As the institutional market is saturated, asset managers are pursuing other businesses. Selling so-called alternative investments to wealthy individual investors.
Alternatives move outside the mainstream portfolios of equities and bonds and into asset classes such as credit, private equity and real estate. Difficult to trade and often walled off by certification requirements, it has historically been the domain of large investors such as pension funds and endowments.
McKinsey research shows that financial institutions typically invest 30-50% of their assets in alternatives. According to the same survey, the average individual investor has alternative investments, only 2% of them.
McKinsey predicted that its retail share could more than double to 5% over the next three years. The increase could increase new capital to alternatives by $500 billion to $1.3 trillion, according to consulting firm estimates.

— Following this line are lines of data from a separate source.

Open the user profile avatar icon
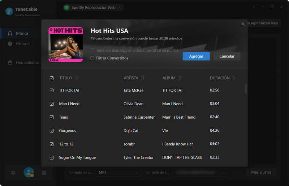This screenshot has height=186, width=289. 29,173
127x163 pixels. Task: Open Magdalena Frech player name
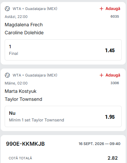click(24, 25)
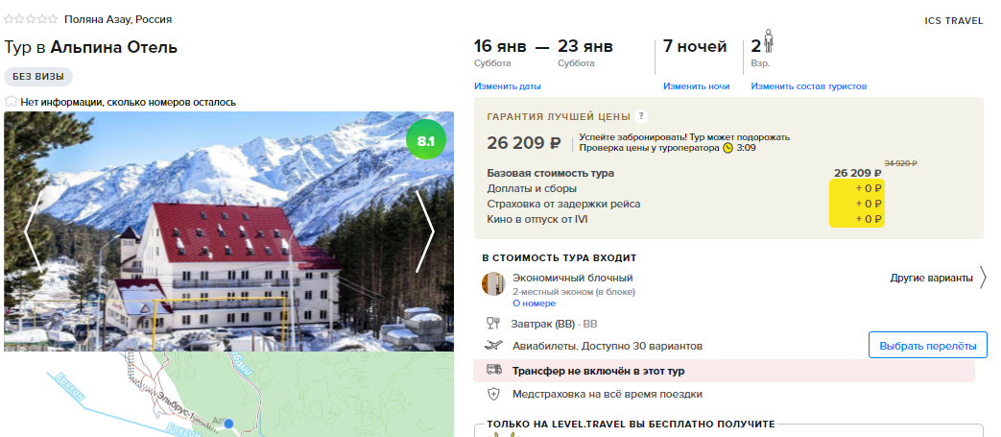Click the question mark beside best price guarantee
The image size is (1001, 437).
click(x=641, y=116)
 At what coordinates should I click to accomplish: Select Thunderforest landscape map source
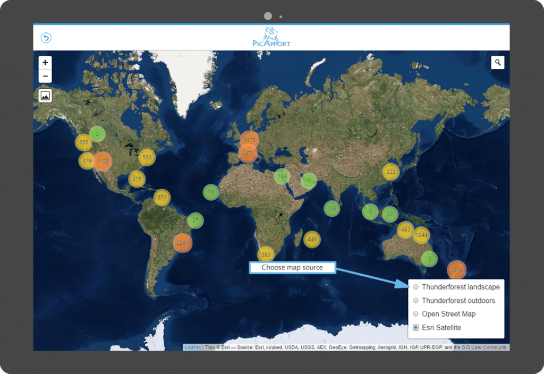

Asset managers are turning to wealthy retail investors for new business as institutional investors impose self-imposed limits on allocations to alternatives, also known in the industry as ‘alts’. A business that combines wealth management with financial planning and advice, he is expected to balloon from $137 trillion in 2021 to about $230 trillion by 2030, according to consulting firm Bain.
“The bottom line is that given the size of the market, high net worth is just as big as institutional wealth. Joan Soloter, Head of Private Wealth Solutions, said:
Until recently, there were only a handful of institutional products available to individual investors, including Blackstone’s flagship Real Estate Investment Trust, its private fund known as Breit, and its private credit fund, Bcred.
However, offerings designed for individual investors will increase.
“Within the next nine months, there will be at least 15 to 20 new products on the market with different strategies from different big managers.
Earlier this month, Sun Life Financial, a $1 trillion Canadian alternatives manager, announced the acquisition of Advisors Asset Management, a US-based retailer that works with investment managers. The acquisition was the final part of Sun Life’s nearly decade-long effort to offer alternative products to its retail customers.
Sun Life President Steve Peacher said: He added that consolidation in the field is enthusiastic. [alternatives for retail] In the next 18-24 months it will be too late. “
KKR, a private equity pioneer that has expanded into other options, has won $6 billion from wealth management clients on so-called democratized products. The New York-based group said it would raise 30% to 50% of its newly raised capital from wealthy individuals.
Asset managers’ efforts to bring new alternative products to market are part of a response to demand from asset managers desperate to protect their clients from bear market swings and rising interest rates. said.
Matt Brown, founder and CEO of alternative investment marketplace CAIS, said: A “traditional” asset allocation for individuals, such as 60% stocks and 40% bonds, feels outdated in a world where most institutions invest half of their capital in alternatives, he said.
“Wealth advisors who do not use alternatives in the next few years will be at risk of not having a practice,” Brown said.
Fintech platforms such as Moonfare and iCapital have made moves in recent years to tap into the private market. Like most retail-focused alternative investment products, Moonfare is only available to accredited investors. Usually someone who has enough knowledge and money to withstand a large loss, or someone who works in finance. The minimum investment in these platforms is still around $75,000.
Managers said the product is not ready to offer to less wealthy investors who need to be able to buy and sell their investments more easily. The products we offer to offer monthly or quarterly redemption options only.
For asset managers, wealthy retail investors represent an important new source of corporate capital as institutional funding dries up.
said Michael Patterson, partner at HPS Partners, alternative manager specializing in credit.
However, the appetite for alternative investments may wane if they fail to perform in a volatile market. A volatile second quarter of 2022 will see unexpected amounts of money drawn from Blackstone retail products such as Breit, suggesting that retail investors are not immune to a ‘volatile market’. was shown. Investors have sold about $2.6 billion of his Breit stake. That’s more than triple his $700 million redemption last quarter.
“We haven’t really seen the other side of it yet,” Patterson said.